# Your objective:
Copy each of the following items word for word, keeping every line as it appears.

Entries on target coordinates
◆ ◆ ◆ ◆ ◆

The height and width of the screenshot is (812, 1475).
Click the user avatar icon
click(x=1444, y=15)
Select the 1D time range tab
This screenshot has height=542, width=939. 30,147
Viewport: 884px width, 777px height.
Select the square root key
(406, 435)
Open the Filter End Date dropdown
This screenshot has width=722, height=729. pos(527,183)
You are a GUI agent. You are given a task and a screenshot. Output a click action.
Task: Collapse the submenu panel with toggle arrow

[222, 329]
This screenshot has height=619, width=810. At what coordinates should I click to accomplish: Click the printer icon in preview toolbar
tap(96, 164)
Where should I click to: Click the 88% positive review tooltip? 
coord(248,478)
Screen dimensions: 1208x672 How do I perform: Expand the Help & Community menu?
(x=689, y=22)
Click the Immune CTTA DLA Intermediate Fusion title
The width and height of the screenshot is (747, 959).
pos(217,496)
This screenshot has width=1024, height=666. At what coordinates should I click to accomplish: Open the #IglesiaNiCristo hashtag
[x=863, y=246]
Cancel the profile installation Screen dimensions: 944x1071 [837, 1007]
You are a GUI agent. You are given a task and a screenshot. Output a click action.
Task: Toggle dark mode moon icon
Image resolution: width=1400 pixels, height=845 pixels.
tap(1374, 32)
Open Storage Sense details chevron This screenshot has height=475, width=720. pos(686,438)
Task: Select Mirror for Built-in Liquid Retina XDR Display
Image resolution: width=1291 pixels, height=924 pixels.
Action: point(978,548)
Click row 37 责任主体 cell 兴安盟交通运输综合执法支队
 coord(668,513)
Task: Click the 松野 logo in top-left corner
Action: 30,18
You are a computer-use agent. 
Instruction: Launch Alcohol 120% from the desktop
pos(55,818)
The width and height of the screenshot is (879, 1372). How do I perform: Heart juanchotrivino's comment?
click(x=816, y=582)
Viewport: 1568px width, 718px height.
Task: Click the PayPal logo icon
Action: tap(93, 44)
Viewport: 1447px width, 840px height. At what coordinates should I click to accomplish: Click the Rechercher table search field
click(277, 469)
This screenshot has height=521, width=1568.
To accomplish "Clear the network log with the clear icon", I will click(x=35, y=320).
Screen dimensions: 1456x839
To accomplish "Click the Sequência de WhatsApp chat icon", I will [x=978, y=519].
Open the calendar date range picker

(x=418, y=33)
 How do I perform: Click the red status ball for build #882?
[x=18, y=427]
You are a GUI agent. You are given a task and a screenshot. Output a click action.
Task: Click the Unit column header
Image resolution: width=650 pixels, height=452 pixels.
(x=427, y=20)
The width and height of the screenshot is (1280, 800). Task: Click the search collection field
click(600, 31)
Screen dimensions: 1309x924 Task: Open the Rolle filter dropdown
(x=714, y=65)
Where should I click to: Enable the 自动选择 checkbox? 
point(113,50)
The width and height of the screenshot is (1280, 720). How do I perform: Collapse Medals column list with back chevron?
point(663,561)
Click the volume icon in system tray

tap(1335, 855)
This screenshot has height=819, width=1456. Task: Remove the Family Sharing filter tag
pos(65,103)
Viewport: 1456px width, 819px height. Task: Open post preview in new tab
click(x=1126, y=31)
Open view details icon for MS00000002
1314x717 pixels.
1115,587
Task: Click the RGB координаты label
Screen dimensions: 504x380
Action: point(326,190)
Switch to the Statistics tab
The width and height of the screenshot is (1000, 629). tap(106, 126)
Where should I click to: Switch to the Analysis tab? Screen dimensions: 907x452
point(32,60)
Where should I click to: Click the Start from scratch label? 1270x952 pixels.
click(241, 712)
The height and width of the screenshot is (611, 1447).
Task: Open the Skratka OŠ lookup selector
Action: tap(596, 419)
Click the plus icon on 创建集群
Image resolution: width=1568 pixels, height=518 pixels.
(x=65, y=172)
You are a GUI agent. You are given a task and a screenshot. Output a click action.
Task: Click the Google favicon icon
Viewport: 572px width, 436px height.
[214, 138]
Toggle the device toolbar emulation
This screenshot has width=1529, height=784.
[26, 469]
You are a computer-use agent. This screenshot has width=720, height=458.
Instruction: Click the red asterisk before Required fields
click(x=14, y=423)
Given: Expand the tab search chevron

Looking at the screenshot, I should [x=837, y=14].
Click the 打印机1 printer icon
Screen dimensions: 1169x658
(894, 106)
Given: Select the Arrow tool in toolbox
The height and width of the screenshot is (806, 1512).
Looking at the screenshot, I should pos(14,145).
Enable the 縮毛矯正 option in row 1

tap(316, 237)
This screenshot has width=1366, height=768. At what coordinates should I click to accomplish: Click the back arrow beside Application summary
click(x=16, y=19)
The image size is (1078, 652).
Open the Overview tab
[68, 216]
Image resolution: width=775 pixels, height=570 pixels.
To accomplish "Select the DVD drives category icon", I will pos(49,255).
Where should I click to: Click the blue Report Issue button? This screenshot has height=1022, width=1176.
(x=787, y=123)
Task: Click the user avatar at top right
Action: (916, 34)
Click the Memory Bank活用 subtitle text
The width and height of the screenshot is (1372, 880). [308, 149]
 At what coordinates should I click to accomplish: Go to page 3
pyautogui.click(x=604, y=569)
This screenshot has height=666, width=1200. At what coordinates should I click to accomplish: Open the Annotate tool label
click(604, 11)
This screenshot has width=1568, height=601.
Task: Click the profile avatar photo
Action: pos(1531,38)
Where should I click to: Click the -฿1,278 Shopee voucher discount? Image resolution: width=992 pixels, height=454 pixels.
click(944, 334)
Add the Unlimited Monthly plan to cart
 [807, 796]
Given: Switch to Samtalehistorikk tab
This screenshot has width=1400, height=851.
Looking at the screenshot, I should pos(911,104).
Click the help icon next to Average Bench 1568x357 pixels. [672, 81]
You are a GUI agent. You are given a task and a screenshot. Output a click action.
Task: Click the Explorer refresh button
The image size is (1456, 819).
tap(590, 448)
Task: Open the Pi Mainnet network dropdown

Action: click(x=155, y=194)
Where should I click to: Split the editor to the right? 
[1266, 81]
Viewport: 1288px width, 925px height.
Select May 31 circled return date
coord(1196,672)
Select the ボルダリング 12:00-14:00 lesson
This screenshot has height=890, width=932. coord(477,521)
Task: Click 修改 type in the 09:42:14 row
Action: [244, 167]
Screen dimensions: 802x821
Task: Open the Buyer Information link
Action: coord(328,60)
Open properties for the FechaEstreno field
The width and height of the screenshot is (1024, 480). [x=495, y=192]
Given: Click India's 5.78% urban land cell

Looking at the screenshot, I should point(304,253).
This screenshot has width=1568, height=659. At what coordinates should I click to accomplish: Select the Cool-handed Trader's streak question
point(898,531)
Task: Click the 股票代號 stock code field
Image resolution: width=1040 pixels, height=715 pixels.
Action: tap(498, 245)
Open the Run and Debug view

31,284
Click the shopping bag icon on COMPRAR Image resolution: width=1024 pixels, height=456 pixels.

◆ ◆ ◆ ◆ ◆

# Result of the task:
The height and width of the screenshot is (812, 1475).
Click the user avatar icon
click(x=1444, y=15)
Select the 1D time range tab
This screenshot has height=542, width=939. 30,147
Viewport: 884px width, 777px height.
Select the square root key
(406, 435)
Open the Filter End Date dropdown
This screenshot has width=722, height=729. pos(527,183)
You are a GUI agent. You are given a task and a screenshot. Output a click action.
Task: Collapse the submenu panel with toggle arrow

[222, 329]
This screenshot has height=619, width=810. At what coordinates should I click to accomplish: Click the printer icon in preview toolbar
tap(96, 164)
Where should I click to: Click the 88% positive review tooltip? 
coord(248,478)
Screen dimensions: 1208x672 How do I perform: Expand the Help & Community menu?
(x=689, y=22)
Click the Immune CTTA DLA Intermediate Fusion title
The width and height of the screenshot is (747, 959).
pos(217,496)
This screenshot has width=1024, height=666. At what coordinates should I click to accomplish: Open the #IglesiaNiCristo hashtag
[x=863, y=246]
Cancel the profile installation Screen dimensions: 944x1071 [837, 1007]
You are a GUI agent. You are given a task and a screenshot. Output a click action.
Task: Toggle dark mode moon icon
Image resolution: width=1400 pixels, height=845 pixels.
tap(1374, 32)
Open Storage Sense details chevron This screenshot has height=475, width=720. pos(686,438)
Task: Select Mirror for Built-in Liquid Retina XDR Display
Image resolution: width=1291 pixels, height=924 pixels.
Action: point(978,548)
Click row 37 责任主体 cell 兴安盟交通运输综合执法支队
 coord(668,513)
Task: Click the 松野 logo in top-left corner
Action: 30,18
You are a computer-use agent. 
Instruction: Launch Alcohol 120% from the desktop
pos(55,818)
The width and height of the screenshot is (879, 1372). How do I perform: Heart juanchotrivino's comment?
click(x=816, y=582)
Viewport: 1568px width, 718px height.
Task: Click the PayPal logo icon
Action: tap(93, 44)
Viewport: 1447px width, 840px height. At what coordinates should I click to accomplish: Click the Rechercher table search field
click(277, 469)
This screenshot has height=521, width=1568.
To accomplish "Clear the network log with the clear icon", I will click(x=35, y=320).
Screen dimensions: 1456x839
To accomplish "Click the Sequência de WhatsApp chat icon", I will [x=978, y=519].
Open the calendar date range picker

(x=418, y=33)
 How do I perform: Click the red status ball for build #882?
[x=18, y=427]
You are a GUI agent. You are given a task and a screenshot. Output a click action.
Task: Click the Unit column header
Image resolution: width=650 pixels, height=452 pixels.
(x=427, y=20)
The width and height of the screenshot is (1280, 800). Task: Click the search collection field
click(600, 31)
Screen dimensions: 1309x924 Task: Open the Rolle filter dropdown
(x=714, y=65)
Where should I click to: Enable the 自动选择 checkbox? 
point(113,50)
The width and height of the screenshot is (1280, 720). How do I perform: Collapse Medals column list with back chevron?
point(663,561)
Click the volume icon in system tray

tap(1335, 855)
This screenshot has height=819, width=1456. Task: Remove the Family Sharing filter tag
pos(65,103)
Viewport: 1456px width, 819px height. Task: Open post preview in new tab
click(x=1126, y=31)
Open view details icon for MS00000002
1314x717 pixels.
1115,587
Task: Click the RGB координаты label
Screen dimensions: 504x380
Action: point(326,190)
Switch to the Statistics tab
The width and height of the screenshot is (1000, 629). tap(106, 126)
Where should I click to: Switch to the Analysis tab? Screen dimensions: 907x452
point(32,60)
Where should I click to: Click the Start from scratch label? 1270x952 pixels.
click(241, 712)
The height and width of the screenshot is (611, 1447).
Task: Open the Skratka OŠ lookup selector
Action: tap(596, 419)
Click the plus icon on 创建集群
Image resolution: width=1568 pixels, height=518 pixels.
(x=65, y=172)
You are a GUI agent. You are given a task and a screenshot. Output a click action.
Task: Click the Google favicon icon
Viewport: 572px width, 436px height.
[214, 138]
Toggle the device toolbar emulation
This screenshot has width=1529, height=784.
[26, 469]
You are a computer-use agent. This screenshot has width=720, height=458.
Instruction: Click the red asterisk before Required fields
click(x=14, y=423)
Given: Expand the tab search chevron

Looking at the screenshot, I should [x=837, y=14].
Click the 打印机1 printer icon
Screen dimensions: 1169x658
(894, 106)
Given: Select the Arrow tool in toolbox
The height and width of the screenshot is (806, 1512).
Looking at the screenshot, I should pos(14,145).
Enable the 縮毛矯正 option in row 1

tap(316, 237)
This screenshot has width=1366, height=768. At what coordinates should I click to accomplish: Click the back arrow beside Application summary
click(x=16, y=19)
The image size is (1078, 652).
Open the Overview tab
[68, 216]
Image resolution: width=775 pixels, height=570 pixels.
To accomplish "Select the DVD drives category icon", I will pos(49,255).
Where should I click to: Click the blue Report Issue button? This screenshot has height=1022, width=1176.
(x=787, y=123)
Task: Click the user avatar at top right
Action: (916, 34)
Click the Memory Bank活用 subtitle text
The width and height of the screenshot is (1372, 880). [308, 149]
 At what coordinates should I click to accomplish: Go to page 3
pyautogui.click(x=604, y=569)
This screenshot has height=666, width=1200. At what coordinates should I click to accomplish: Open the Annotate tool label
click(604, 11)
This screenshot has width=1568, height=601.
Task: Click the profile avatar photo
Action: pos(1531,38)
Where should I click to: Click the -฿1,278 Shopee voucher discount? Image resolution: width=992 pixels, height=454 pixels.
click(944, 334)
Add the Unlimited Monthly plan to cart
 [807, 796]
Given: Switch to Samtalehistorikk tab
This screenshot has width=1400, height=851.
Looking at the screenshot, I should pos(911,104).
Click the help icon next to Average Bench 1568x357 pixels. [672, 81]
You are a GUI agent. You are given a task and a screenshot. Output a click action.
Task: Click the Explorer refresh button
The image size is (1456, 819).
tap(590, 448)
Task: Open the Pi Mainnet network dropdown

Action: click(x=155, y=194)
Where should I click to: Split the editor to the right? 
[1266, 81]
Viewport: 1288px width, 925px height.
Select May 31 circled return date
coord(1196,672)
Select the ボルダリング 12:00-14:00 lesson
This screenshot has height=890, width=932. coord(477,521)
Task: Click 修改 type in the 09:42:14 row
Action: [244, 167]
Screen dimensions: 802x821
Task: Open the Buyer Information link
Action: coord(328,60)
Open properties for the FechaEstreno field
The width and height of the screenshot is (1024, 480). [x=495, y=192]
Given: Click India's 5.78% urban land cell

Looking at the screenshot, I should point(304,253).
This screenshot has width=1568, height=659. At what coordinates should I click to accomplish: Select the Cool-handed Trader's streak question
point(898,531)
Task: Click the 股票代號 stock code field
Image resolution: width=1040 pixels, height=715 pixels.
Action: tap(498, 245)
Open the Run and Debug view

31,284
Click the shopping bag icon on COMPRAR Image resolution: width=1024 pixels, height=456 pixels.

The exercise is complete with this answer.